» Extract to read:
——

Again, this is primarily a project sponsor decision. As with a trial, the sponsor does not want the benefits jeopardised by releasing the project output before everything is ready. Alternatively, depending on the scale of impact of the change, this decision could be made by a business programme board, project board, or even a management board. The project review group only needs to be consulted if there are any prioritisation or resource issues or if this gate decision has been explicitly retained by them. In such cases, the process in Figure 15.6 is followed.

Summary of decision-making roles at each gate

The following table summarises the decisions at the gates and who is involved. In the case of this table, a business programme board may delegate the decision to a project board or to the project sponsor. Consider this table as a starting point for you to assess the appropriate decision-making bodies and levels in your organisation. Remember, as the project definition document contains a list of deliverables and who has approval accountability (see p. 300), you are able to choose the most appropriate people or groups for each project on a case-by-case basis if your ‘usual rules’ are not appropriate.

Initial Investigation Gate

Batching projects

Earlier (p.181) I said that you would need to batch potential projects at the Detailed Investigation Gate so that you can make an informed decision regarding which should continue. If you do not have batching, prioritisation can become meaningless. Projects are likely to be allocated resources on a first come, first served basis rather than on a ‘biggest win for the organisation’ basis. Batching, however, begs two questions:

  • How frequently should I do the batching?
  • Won’t this slow down the projects by introducing a pause?

As far as frequency is concerned, you need to select a time period which enables a reasonable number of initial business cases to be drawn up and to be compared with one another while not introducing too long a delay:

  • Annual batching would be too infrequent. The business environment would have changed so much in that time that the exercise would be futile.
  • Weekly may be too frequent. There would be an insufficient number of projects to allow meaningful decisions to be made.
  • Between a month and a quarter is probably about right.

——

» Excerpted data:
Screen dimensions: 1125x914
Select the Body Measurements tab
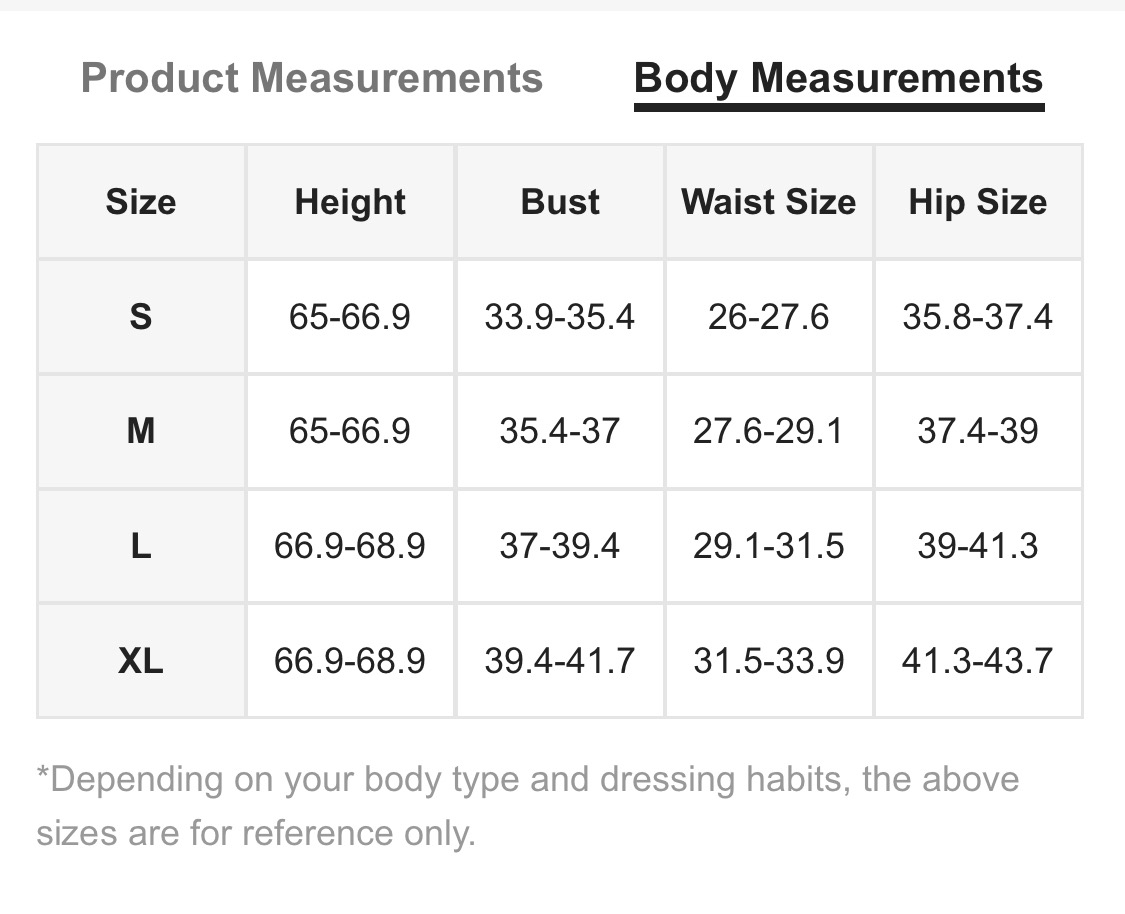point(838,78)
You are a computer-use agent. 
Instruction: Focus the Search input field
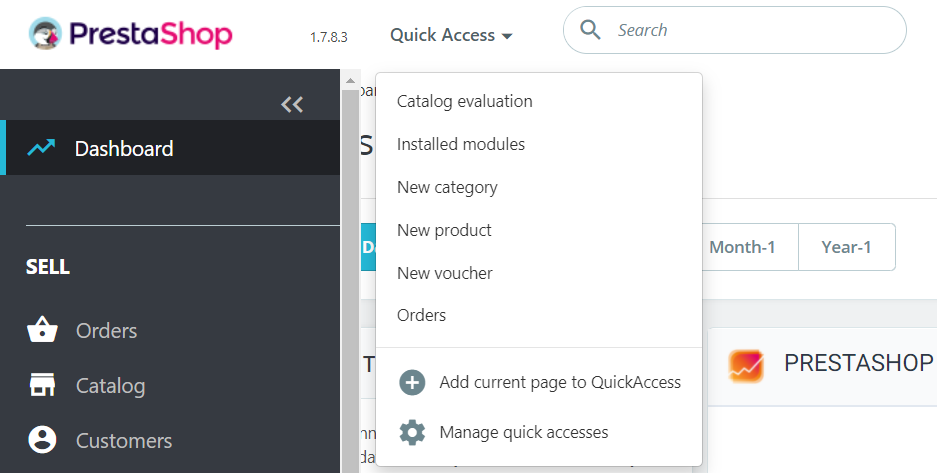coord(750,30)
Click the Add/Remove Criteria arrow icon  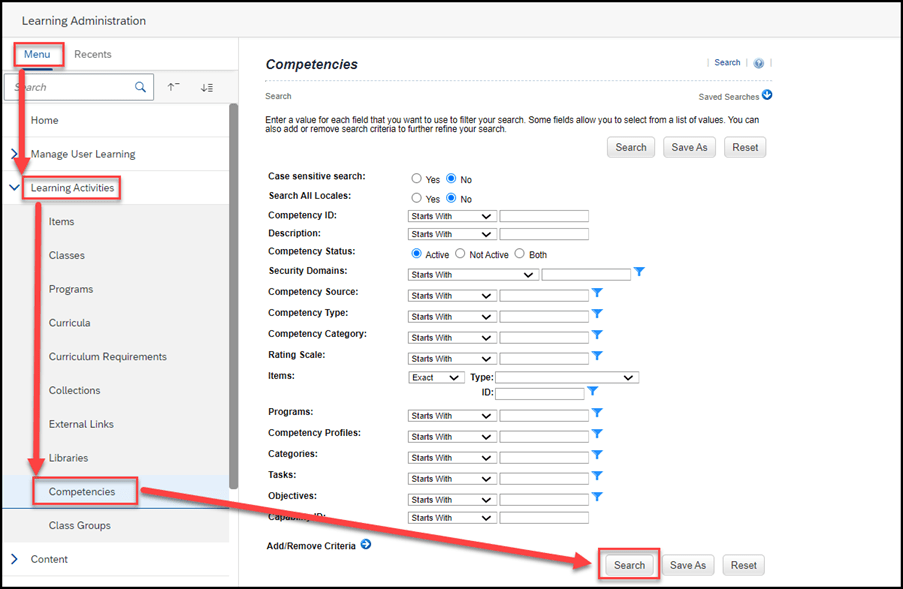365,545
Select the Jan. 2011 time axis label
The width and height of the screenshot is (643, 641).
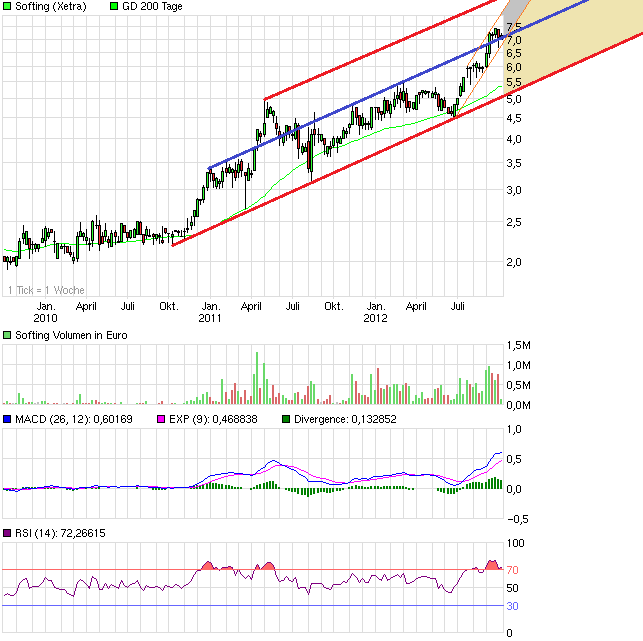(209, 311)
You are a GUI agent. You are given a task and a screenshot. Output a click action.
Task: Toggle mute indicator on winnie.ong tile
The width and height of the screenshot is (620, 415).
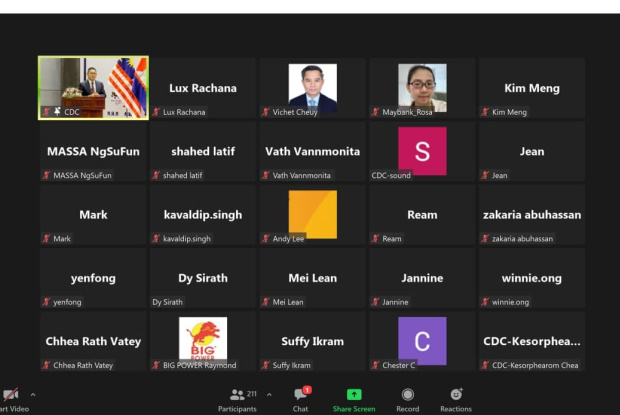485,302
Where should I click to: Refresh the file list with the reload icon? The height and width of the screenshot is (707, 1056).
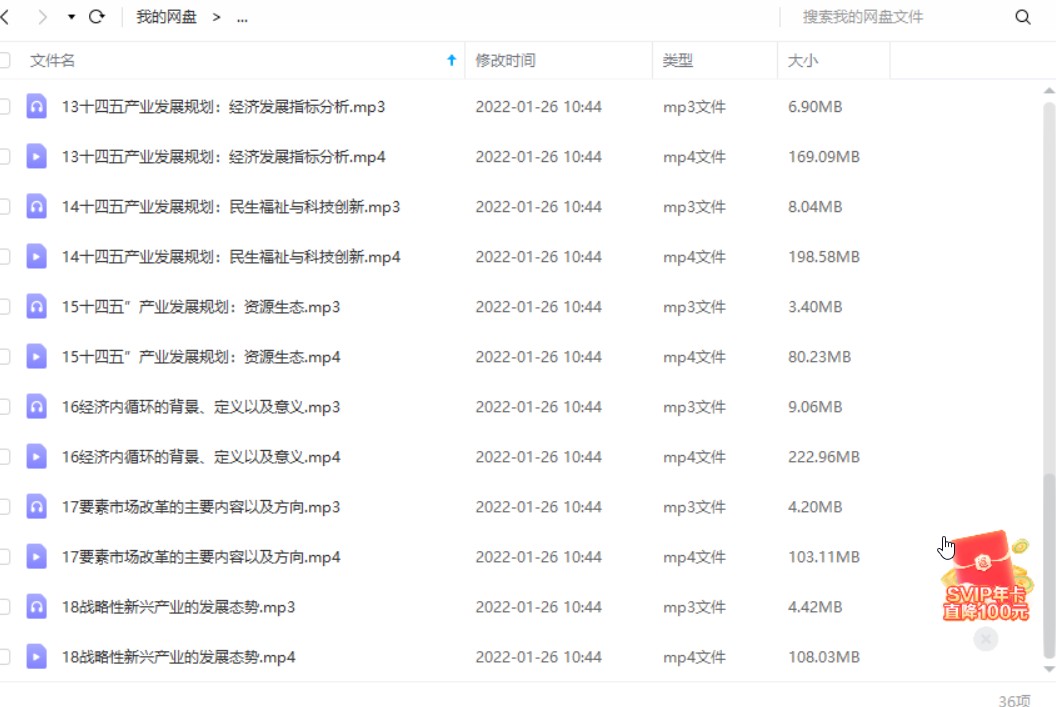[96, 16]
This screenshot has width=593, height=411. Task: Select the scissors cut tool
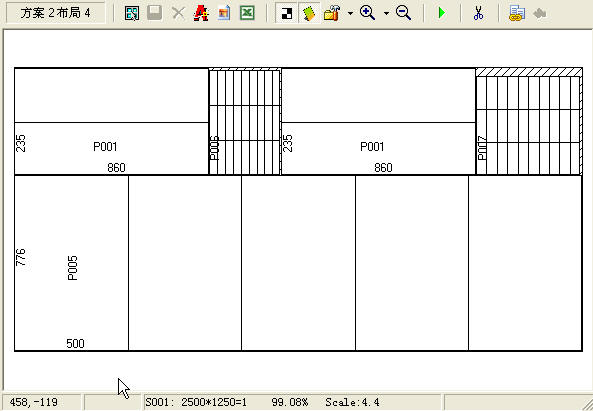tap(478, 13)
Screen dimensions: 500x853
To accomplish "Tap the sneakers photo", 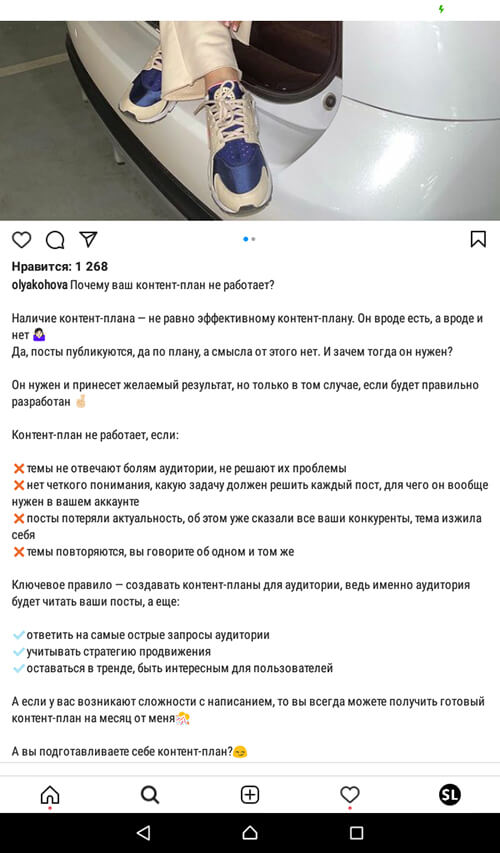I will 250,120.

——

» Required actions:
1. Please rewrite the paragraph of the extract on project gates that begins "The following table summarises the decisions" as a short bulleted list, keeping its main facts.
2. Return the portion of the extract on project gates starting with "Again, this is" and going on through "15.6 is followed.", copied word for word.
The rows come from a separate source.

» Answers by item number:
1.
- The table summarizes the decisions at each gate and who is involved.
- A business programme board may delegate the decision to a project board or the project sponsor.
- Treat the table as a starting point for assessing the right decision-making bodies and levels in your organization.
- The project definition document lists deliverables and who is accountable for approving them (see p. 300). This lets you choose the most suitable people or groups for each project case by case when your usual rules don't fit.

2.
Again, this is primarily a project sponsor decision. As with a trial, the sponsor does not want the benefits jeopardised by releasing the project output before everything is ready. Alternatively, depending on the scale of impact of the change, this decision could be made by a business programme board, project board, or even a management board. The project review group only needs to be consulted if there are any prioritisation or resource issues or if this gate decision has been explicitly retained by them. In such cases, the process in Figure 15.6 is followed.